**Source**:
****************************************

Figure 8 shows the surface pressure and temperature at day 9, which agree reasonably well with the equivalent results in Fig. 6 from Jablonowski and Williamson (2006). Note that we do not expect exact agreement since the adaptive simulation does not resolve all regions uniformly. Beyond day 12, the vortices interact to produce turbulence-like flow in both hemispheres. These results therefore validate the ability of the model to capture suddenly developing instabilities and track their evolution to a turbulence-like state.

Next, we compare the characteristics of the solution-filtered and trend-filtered variants of `wavetrisk`

. In both cases, the maximum scale is *J*=7 ($\mathrm{1}/\mathrm{2}{}^{\circ}$) and we use 27 vertical hybrid *σ* pressure levels as specified in Jablonowski and Williamson (2006). There is no explicit diffusion added to stabilize the dynamics or to damp out grid-scale oscillations and both simulations using RK45ssp time integration (Spiteri and Ruuth, 2002). It is important to note that, although this is a deterministic test case when simulated non-adaptively, adaptivity necessarily neglects some less dynamically important structures and so the details of flows with different tolerances eventually diverge once they become turbulent (after roughly 12 days). This is, however, an optimal test case for adaptive methods, since at early times, only a small portion of the flow is active, which allows high compression ratios. In fact, until the instability develops, a very coarse grid and large time step are sufficient.

Figure 9 compares the grid compression ratios for the baroclinic instability when adapting on the solution and on the trend. The tolerances were set to achieve similar compression ratios at day 9 and were set based on dimensional analysis (i.e. they are fixed in time). Both options use similar numbers of grid points until about day 12 when the flow becomes more turbulent. Once the flow is turbulent, adapting on the trend uses significantly more grid points. Although the number of grid points used by both options is similar until day 12, the methods distribute the same number of grid points quite differently.

Figure 10 compares the vorticity fields and active grids at days 9 and 20. At day 9, adapting on the solution distributes the available grid points to track all the developing vortices. In contrast, adapting on the trend concentrates all grid points on the two strongest vortices. In addition, the peak vorticity when adapting on the solution, $\mathrm{5.2}\times {\mathrm{10}}^{-\mathrm{4}}$ s^{−1}, is higher than when adapting on the trend, $\mathrm{1.9}\times {\mathrm{10}}^{-\mathrm{4}}$ s^{−1}. Once the flow is turbulent, at day 20, adapting on the trend uses about 2.8 times more grid points than adapting on the solution.

Adapting on the solution appears to be more efficient since adapting on the trend is sensitive to grid-scale noise in the trend (the solution is smoother than the trend). Adapting on the trend uses fewer overall grid points when the tolerances are rescaled dynamically (i.e. when the trend norms are recomputed at each time step), but the resulting adapted grid is quite sensitive to local fluctuations in the trend. This effect is much less pronounced when diffusion is added. Based on this and other examples we have investigated, adapting on the solution appears to be preferable when there is little or no diffusion added to damp out grid-scale noise.

****************************************

**Recorded data**:
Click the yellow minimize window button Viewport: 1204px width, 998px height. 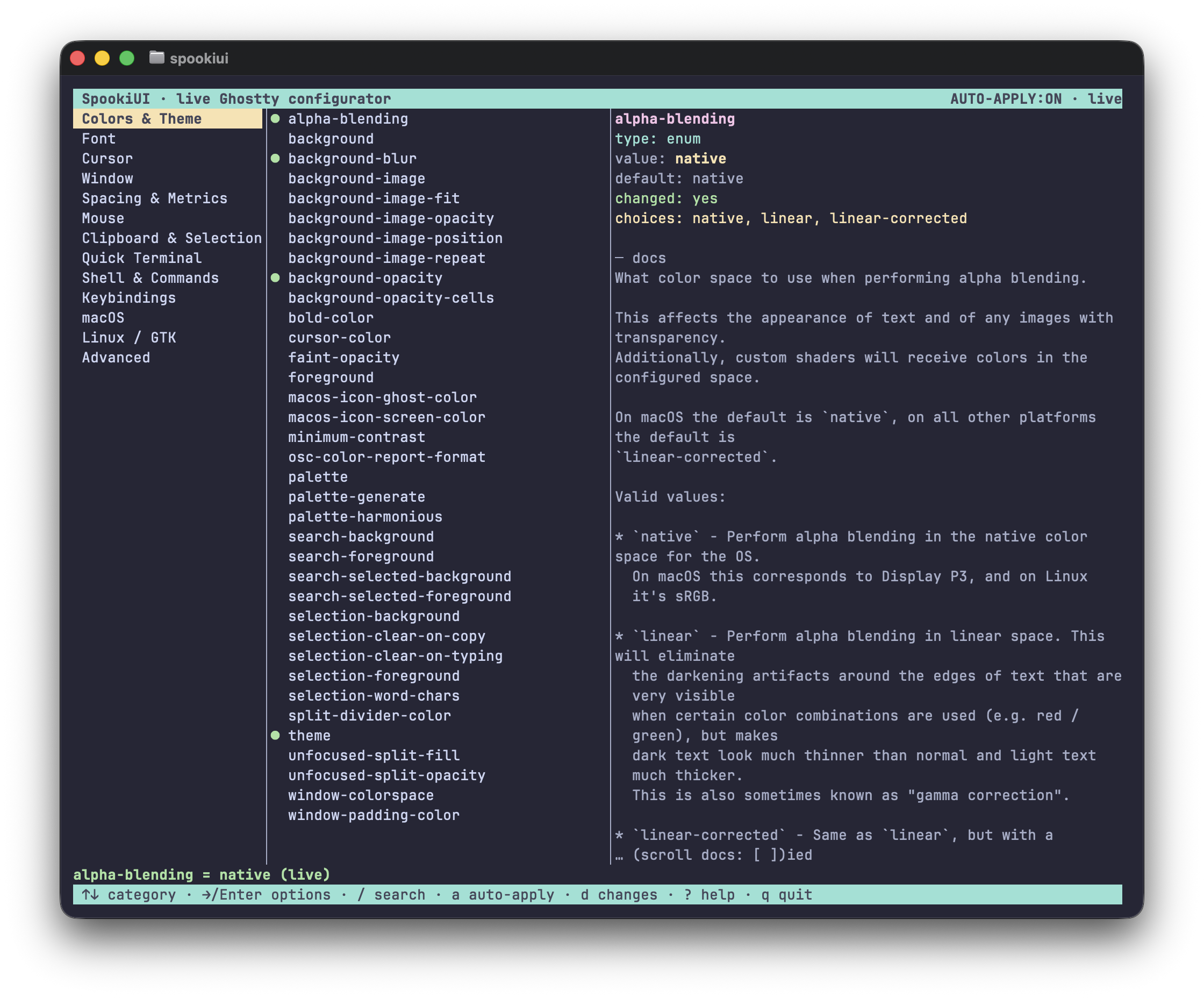coord(102,58)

****************************************

**Problem A**:
Reproduce the portion of the baroclinic instability passage between "Adapting on the solution appears to be more" and "out grid-scale noise.", inclusive.
**Problem B**:
According to the baroclinic instability passage, at day 20, how many times more grid points does adapting on the trend use than adapting on the solution?

**Correct response A**:
Adapting on the solution appears to be more efficient since adapting on the trend is sensitive to grid-scale noise in the trend (the solution is smoother than the trend). Adapting on the trend uses fewer overall grid points when the tolerances are rescaled dynamically (i.e. when the trend norms are recomputed at each time step), but the resulting adapted grid is quite sensitive to local fluctuations in the trend. This effect is much less pronounced when diffusion is added. Based on this and other examples we have investigated, adapting on the solution appears to be preferable when there is little or no diffusion added to damp out grid-scale noise.

**Correct response B**:
About 2.8 times more.